* [What is required]:
Turn the rows below into a numbered list, skipping any blank lines.

** Start of Records for the task **

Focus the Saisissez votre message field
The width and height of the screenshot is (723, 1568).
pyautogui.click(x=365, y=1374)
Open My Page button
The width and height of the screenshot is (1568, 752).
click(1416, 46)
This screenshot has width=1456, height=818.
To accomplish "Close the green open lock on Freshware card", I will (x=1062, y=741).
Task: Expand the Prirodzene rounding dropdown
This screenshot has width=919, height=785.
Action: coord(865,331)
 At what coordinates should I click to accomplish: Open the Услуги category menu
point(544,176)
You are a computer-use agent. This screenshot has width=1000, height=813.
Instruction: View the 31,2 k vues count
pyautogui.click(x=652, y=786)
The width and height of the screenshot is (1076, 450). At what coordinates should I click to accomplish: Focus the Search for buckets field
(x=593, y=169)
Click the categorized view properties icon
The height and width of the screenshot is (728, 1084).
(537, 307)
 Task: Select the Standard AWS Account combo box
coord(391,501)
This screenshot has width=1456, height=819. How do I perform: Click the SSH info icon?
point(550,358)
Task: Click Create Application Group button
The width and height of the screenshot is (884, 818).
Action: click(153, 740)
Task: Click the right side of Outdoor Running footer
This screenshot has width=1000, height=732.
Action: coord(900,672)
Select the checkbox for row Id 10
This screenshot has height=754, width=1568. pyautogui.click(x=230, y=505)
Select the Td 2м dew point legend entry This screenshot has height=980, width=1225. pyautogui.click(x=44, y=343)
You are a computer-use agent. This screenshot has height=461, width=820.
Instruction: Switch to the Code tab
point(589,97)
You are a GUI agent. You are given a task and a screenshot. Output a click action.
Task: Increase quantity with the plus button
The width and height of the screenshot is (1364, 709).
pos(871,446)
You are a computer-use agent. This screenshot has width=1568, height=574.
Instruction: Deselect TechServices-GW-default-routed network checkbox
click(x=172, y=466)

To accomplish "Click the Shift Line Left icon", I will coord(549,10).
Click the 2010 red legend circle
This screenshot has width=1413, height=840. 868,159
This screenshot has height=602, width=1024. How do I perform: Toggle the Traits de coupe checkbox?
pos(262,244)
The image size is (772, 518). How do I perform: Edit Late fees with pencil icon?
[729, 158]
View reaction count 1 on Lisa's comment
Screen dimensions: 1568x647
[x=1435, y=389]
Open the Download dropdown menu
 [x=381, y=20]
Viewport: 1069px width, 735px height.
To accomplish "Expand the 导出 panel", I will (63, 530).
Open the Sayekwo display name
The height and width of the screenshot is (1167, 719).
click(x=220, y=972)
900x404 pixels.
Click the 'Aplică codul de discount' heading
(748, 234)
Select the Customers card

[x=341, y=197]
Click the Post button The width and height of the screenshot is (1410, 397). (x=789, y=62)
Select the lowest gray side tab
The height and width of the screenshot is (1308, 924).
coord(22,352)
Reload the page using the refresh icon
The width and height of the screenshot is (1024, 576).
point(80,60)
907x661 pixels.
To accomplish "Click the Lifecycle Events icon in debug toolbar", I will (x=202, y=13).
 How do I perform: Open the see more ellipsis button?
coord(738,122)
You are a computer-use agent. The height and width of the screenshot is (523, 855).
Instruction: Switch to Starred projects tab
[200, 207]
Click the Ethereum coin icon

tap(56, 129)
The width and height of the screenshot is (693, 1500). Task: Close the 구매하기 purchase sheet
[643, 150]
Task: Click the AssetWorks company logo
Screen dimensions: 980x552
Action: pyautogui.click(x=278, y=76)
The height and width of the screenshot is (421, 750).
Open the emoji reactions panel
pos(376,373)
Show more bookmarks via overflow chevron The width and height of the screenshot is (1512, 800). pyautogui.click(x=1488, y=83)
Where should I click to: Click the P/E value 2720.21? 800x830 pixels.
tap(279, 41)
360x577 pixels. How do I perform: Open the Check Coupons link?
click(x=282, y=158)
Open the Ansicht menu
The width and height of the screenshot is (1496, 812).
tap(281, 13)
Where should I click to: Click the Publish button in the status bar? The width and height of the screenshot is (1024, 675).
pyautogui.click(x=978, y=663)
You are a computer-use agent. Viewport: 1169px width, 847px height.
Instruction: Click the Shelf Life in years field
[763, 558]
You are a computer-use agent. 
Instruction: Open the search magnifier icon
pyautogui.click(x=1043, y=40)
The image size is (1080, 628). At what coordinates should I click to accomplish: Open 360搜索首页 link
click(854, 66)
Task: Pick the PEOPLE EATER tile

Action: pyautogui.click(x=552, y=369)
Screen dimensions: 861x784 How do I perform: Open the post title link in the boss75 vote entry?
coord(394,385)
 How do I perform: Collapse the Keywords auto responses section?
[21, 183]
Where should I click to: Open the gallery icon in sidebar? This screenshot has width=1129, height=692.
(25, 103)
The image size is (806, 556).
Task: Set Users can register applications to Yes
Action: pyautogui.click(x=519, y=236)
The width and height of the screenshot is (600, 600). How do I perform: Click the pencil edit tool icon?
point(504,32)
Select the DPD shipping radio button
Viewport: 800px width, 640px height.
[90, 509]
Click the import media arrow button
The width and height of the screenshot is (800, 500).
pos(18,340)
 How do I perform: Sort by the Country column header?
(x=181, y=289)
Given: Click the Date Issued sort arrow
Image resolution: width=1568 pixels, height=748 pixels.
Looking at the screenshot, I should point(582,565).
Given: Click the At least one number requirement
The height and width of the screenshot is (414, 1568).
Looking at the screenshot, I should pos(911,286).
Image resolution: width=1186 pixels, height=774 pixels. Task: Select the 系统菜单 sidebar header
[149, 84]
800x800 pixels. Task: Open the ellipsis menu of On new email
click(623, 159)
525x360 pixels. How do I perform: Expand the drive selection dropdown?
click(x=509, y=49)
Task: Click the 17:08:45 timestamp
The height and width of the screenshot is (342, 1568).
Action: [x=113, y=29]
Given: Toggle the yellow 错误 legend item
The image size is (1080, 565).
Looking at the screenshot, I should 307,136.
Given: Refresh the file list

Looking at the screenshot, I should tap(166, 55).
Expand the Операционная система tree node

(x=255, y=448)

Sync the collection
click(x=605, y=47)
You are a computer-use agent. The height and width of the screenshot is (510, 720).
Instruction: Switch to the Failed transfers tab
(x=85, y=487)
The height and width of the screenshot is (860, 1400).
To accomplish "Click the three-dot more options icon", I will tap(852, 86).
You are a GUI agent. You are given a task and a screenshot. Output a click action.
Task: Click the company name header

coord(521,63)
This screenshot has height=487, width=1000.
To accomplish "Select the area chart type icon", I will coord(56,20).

** End of Records for the task **

* [Response to the exercise]:
1. Focus the Saisissez votre message field
2. The width and height of the screenshot is (723, 1568).
3. pyautogui.click(x=365, y=1374)
4. Open My Page button
5. The width and height of the screenshot is (1568, 752).
6. click(1416, 46)
7. This screenshot has width=1456, height=818.
8. To accomplish "Close the green open lock on Freshware card", I will (x=1062, y=741).
9. Task: Expand the Prirodzene rounding dropdown
10. This screenshot has width=919, height=785.
11. Action: coord(865,331)
12.  At what coordinates should I click to accomplish: Open the Услуги category menu
13. point(544,176)
14. You are a computer-use agent. This screenshot has width=1000, height=813.
15. Instruction: View the 31,2 k vues count
16. pyautogui.click(x=652, y=786)
17. The width and height of the screenshot is (1076, 450). At what coordinates should I click to accomplish: Focus the Search for buckets field
18. (x=593, y=169)
19. Click the categorized view properties icon
20. The height and width of the screenshot is (728, 1084).
21. (537, 307)
22.  Task: Select the Standard AWS Account combo box
23. coord(391,501)
24. This screenshot has width=1456, height=819. How do I perform: Click the SSH info icon?
25. point(550,358)
26. Task: Click Create Application Group button
27. The width and height of the screenshot is (884, 818).
28. Action: click(153, 740)
29. Task: Click the right side of Outdoor Running footer
30. This screenshot has width=1000, height=732.
31. Action: coord(900,672)
32. Select the checkbox for row Id 10
33. This screenshot has height=754, width=1568. pyautogui.click(x=230, y=505)
34. Select the Td 2м dew point legend entry This screenshot has height=980, width=1225. pyautogui.click(x=44, y=343)
35. You are a computer-use agent. This screenshot has height=461, width=820.
36. Instruction: Switch to the Code tab
37. point(589,97)
38. You are a GUI agent. You are given a task and a screenshot. Output a click action.
39. Task: Increase quantity with the plus button
40. The width and height of the screenshot is (1364, 709).
41. pos(871,446)
42. You are a computer-use agent. This screenshot has width=1568, height=574.
43. Instruction: Deselect TechServices-GW-default-routed network checkbox
44. click(x=172, y=466)
45. To accomplish "Click the Shift Line Left icon", I will coord(549,10).
46. Click the 2010 red legend circle
47. This screenshot has width=1413, height=840. 868,159
48. This screenshot has height=602, width=1024. How do I perform: Toggle the Traits de coupe checkbox?
49. pos(262,244)
50. The image size is (772, 518). How do I perform: Edit Late fees with pencil icon?
51. [729, 158]
52. View reaction count 1 on Lisa's comment
53. Screen dimensions: 1568x647
54. [x=1435, y=389]
55. Open the Download dropdown menu
56.  [x=381, y=20]
57. Viewport: 1069px width, 735px height.
58. To accomplish "Expand the 导出 panel", I will (63, 530).
59. Open the Sayekwo display name
60. The height and width of the screenshot is (1167, 719).
61. click(x=220, y=972)
62. 900x404 pixels.
63. Click the 'Aplică codul de discount' heading
64. (748, 234)
65. Select the Customers card
66. [x=341, y=197]
67. Click the Post button The width and height of the screenshot is (1410, 397). (x=789, y=62)
68. Select the lowest gray side tab
69. The height and width of the screenshot is (1308, 924).
70. coord(22,352)
71. Reload the page using the refresh icon
72. The width and height of the screenshot is (1024, 576).
73. point(80,60)
74. 907x661 pixels.
75. To accomplish "Click the Lifecycle Events icon in debug toolbar", I will (x=202, y=13).
76.  How do I perform: Open the see more ellipsis button?
77. coord(738,122)
78. You are a computer-use agent. The height and width of the screenshot is (523, 855).
79. Instruction: Switch to Starred projects tab
80. [200, 207]
81. Click the Ethereum coin icon
82. tap(56, 129)
83. The width and height of the screenshot is (693, 1500). Task: Close the 구매하기 purchase sheet
84. [643, 150]
85. Task: Click the AssetWorks company logo
86. Screen dimensions: 980x552
87. Action: pyautogui.click(x=278, y=76)
88. The height and width of the screenshot is (421, 750).
89. Open the emoji reactions panel
90. pos(376,373)
91. Show more bookmarks via overflow chevron The width and height of the screenshot is (1512, 800). pyautogui.click(x=1488, y=83)
92. Where should I click to: Click the P/E value 2720.21? 800x830 pixels.
93. tap(279, 41)
94. 360x577 pixels. How do I perform: Open the Check Coupons link?
95. click(x=282, y=158)
96. Open the Ansicht menu
97. The width and height of the screenshot is (1496, 812).
98. tap(281, 13)
99. Where should I click to: Click the Publish button in the status bar? The width and height of the screenshot is (1024, 675).
100. pyautogui.click(x=978, y=663)
101. You are a computer-use agent. Viewport: 1169px width, 847px height.
102. Instruction: Click the Shelf Life in years field
103. [763, 558]
104. You are a computer-use agent. 
105. Instruction: Open the search magnifier icon
106. pyautogui.click(x=1043, y=40)
107. The image size is (1080, 628). At what coordinates should I click to accomplish: Open 360搜索首页 link
108. click(854, 66)
109. Task: Pick the PEOPLE EATER tile
110. Action: pyautogui.click(x=552, y=369)
111. Screen dimensions: 861x784 How do I perform: Open the post title link in the boss75 vote entry?
112. coord(394,385)
113.  How do I perform: Collapse the Keywords auto responses section?
114. [21, 183]
115. Where should I click to: Open the gallery icon in sidebar? This screenshot has width=1129, height=692.
116. (25, 103)
117. The image size is (806, 556).
118. Task: Set Users can register applications to Yes
119. Action: pyautogui.click(x=519, y=236)
120. The width and height of the screenshot is (600, 600). How do I perform: Click the pencil edit tool icon?
121. point(504,32)
122. Select the DPD shipping radio button
123. Viewport: 800px width, 640px height.
124. [90, 509]
125. Click the import media arrow button
126. The width and height of the screenshot is (800, 500).
127. pos(18,340)
128.  How do I perform: Sort by the Country column header?
129. (x=181, y=289)
130. Given: Click the Date Issued sort arrow
131. Image resolution: width=1568 pixels, height=748 pixels.
132. Looking at the screenshot, I should point(582,565).
133. Given: Click the At least one number requirement
134. The height and width of the screenshot is (414, 1568).
135. Looking at the screenshot, I should pos(911,286).
136. Image resolution: width=1186 pixels, height=774 pixels. Task: Select the 系统菜单 sidebar header
137. [149, 84]
138. 800x800 pixels. Task: Open the ellipsis menu of On new email
139. click(623, 159)
140. 525x360 pixels. How do I perform: Expand the drive selection dropdown?
141. click(x=509, y=49)
142. Task: Click the 17:08:45 timestamp
143. The height and width of the screenshot is (342, 1568).
144. Action: [x=113, y=29]
145. Given: Toggle the yellow 错误 legend item
146. The image size is (1080, 565).
147. Looking at the screenshot, I should 307,136.
148. Given: Refresh the file list
149. Looking at the screenshot, I should tap(166, 55).
150. Expand the Операционная система tree node
151. (x=255, y=448)
152. Sync the collection
153. click(x=605, y=47)
154. You are a computer-use agent. The height and width of the screenshot is (510, 720).
155. Instruction: Switch to the Failed transfers tab
156. (x=85, y=487)
157. The height and width of the screenshot is (860, 1400).
158. To accomplish "Click the three-dot more options icon", I will tap(852, 86).
159. You are a GUI agent. You are given a task and a screenshot. Output a click action.
160. Task: Click the company name header
161. coord(521,63)
162. This screenshot has height=487, width=1000.
163. To accomplish "Select the area chart type icon", I will coord(56,20).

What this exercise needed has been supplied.